Wir wissen es natürlich besser. Der Krieg von 1947 war Israels Unabhängigkeitskrieg gegen eine Allianz von arabischen Staaten um Ägypten, Syrien, Libanon, Jordanien und den Irak, die das Existenzrecht Israels verneinten. Der Krieg von 1967 war der Sechtstagekrieg, in dessen Vorlauf Ägypten mit 1.000 Panzern und 100.000 Soldaten an den Grenzen Israels aufmarschierte. Ägyptens Präsident Nasser erklärte seinerzeit dazu: „Unser grundlegendes Ziel ist die Vernichtung Israels“.

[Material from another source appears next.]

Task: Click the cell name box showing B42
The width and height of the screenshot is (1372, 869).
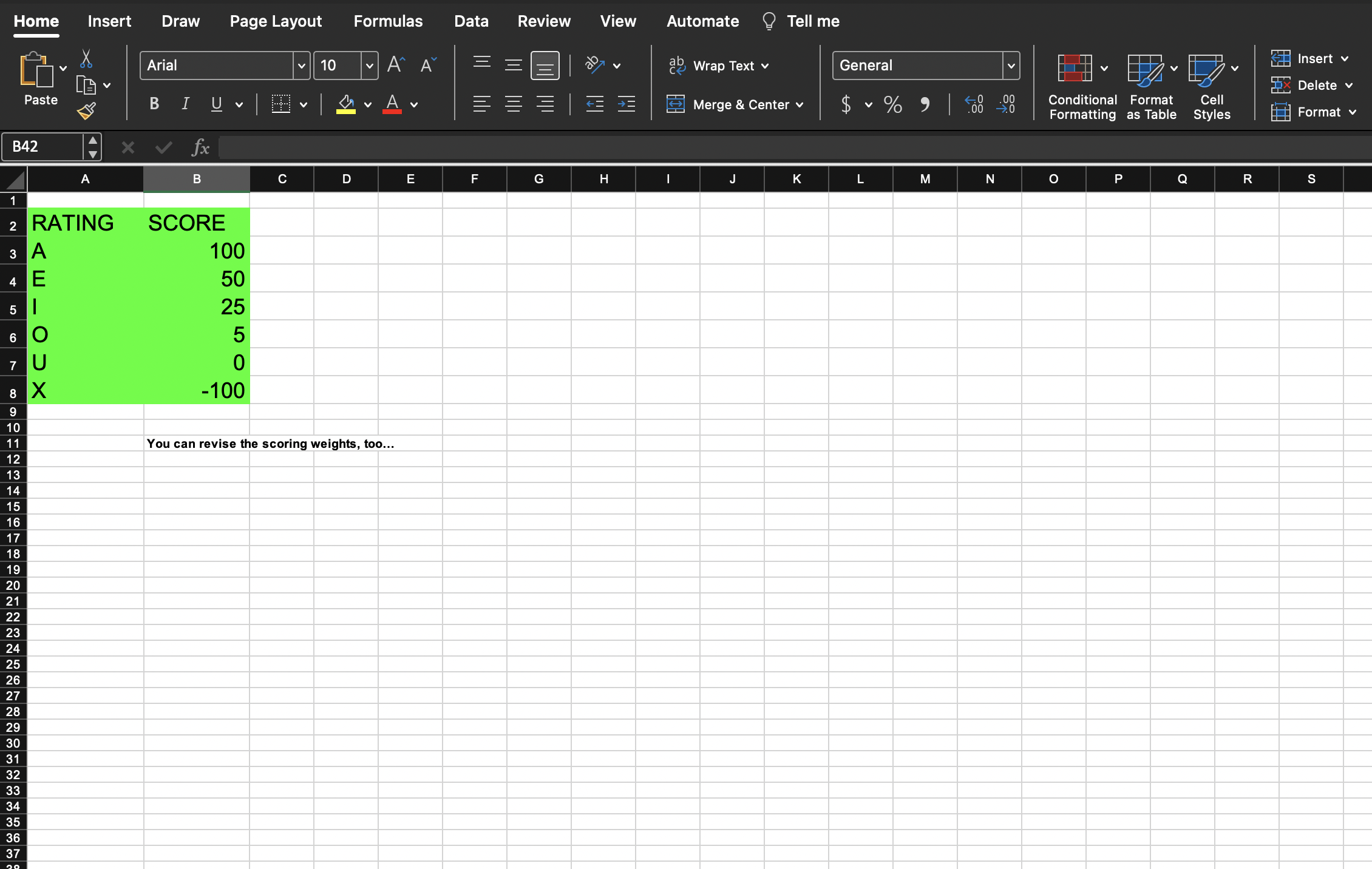Action: pos(45,147)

In beiden Kriegen ging es also nicht, wie Becks Narrativ es darzustellen versucht, um die Vertreibung der Palästinenser oder Gebietserweiterungen, sondern schlicht und einfach um die Existenz jüdischen Lebens wie das Existenzrecht eines jüdischen Staates, den die arabische Allianz nicht akzeptierte. Beck hingegen stellt die Palästinenser als Opfer von „Vertreibung“ und Gebietserweiterungen Israels dar, deren BDS-Bewegung überdies nur eine „gewaltfrei agierende politische Bewegung“ sei, bei der Israel versuche, sie „aus dem pluralistisch-demokratischen Prozess auszuschließen“.

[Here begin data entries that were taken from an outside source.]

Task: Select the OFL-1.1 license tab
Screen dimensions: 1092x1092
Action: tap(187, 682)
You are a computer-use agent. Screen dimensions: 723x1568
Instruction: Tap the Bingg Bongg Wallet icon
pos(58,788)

Israel auch für das undemokratische Elend der Hamas verantwortlich
Besonders abenteuerlich wird die Konstruktion der Inexistenz israelischer Demokratie anhand der Darstellung des Gazastreifens und der dort herrschenden protofaschistischen und judenhassenden Hamas. So trüge für das Elend im Gazastreifen nicht die seit 2007 dort alleinherrschende Hamas die Verantwortung, sondern vielmehr habe „Israel die Besatzungsherrschaft über den Gazastreifen durch weitgehende Abriegelung von der Außenwelt fortgesetzt, ohne sich auf eine zeitliche Begrenzung zu verpflichten oder den dort lebenden Menschen irgendeine Form demokratischer Mitwirkungsrechte zu gewähren“.

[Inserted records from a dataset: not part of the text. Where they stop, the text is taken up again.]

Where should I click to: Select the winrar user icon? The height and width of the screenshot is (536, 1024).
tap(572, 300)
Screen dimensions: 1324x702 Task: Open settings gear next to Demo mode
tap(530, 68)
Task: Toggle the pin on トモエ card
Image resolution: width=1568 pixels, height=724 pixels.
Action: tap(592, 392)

Wie gesagt, im Gazastreifen herrscht die Hamas und nicht Israel. Trotzdem behauptet Beck weiter, dass die Bewohnerinnen und Bewohner des Gazastreifens“ durch Israel „die extremste Form der Verweigerung politischer Grundrechte erleben“ würden. Am undemokratischen Elend im Gazastreifen trägt also nicht die regierende Hamas die Schuld, sondern geheimnisvolle jüdische Kräfte von außen. Wie weit diese Lesart noch vom Glauben an eine jüdische Weltverschwörung entfernt ist, mag jeder für sich selbst entscheiden.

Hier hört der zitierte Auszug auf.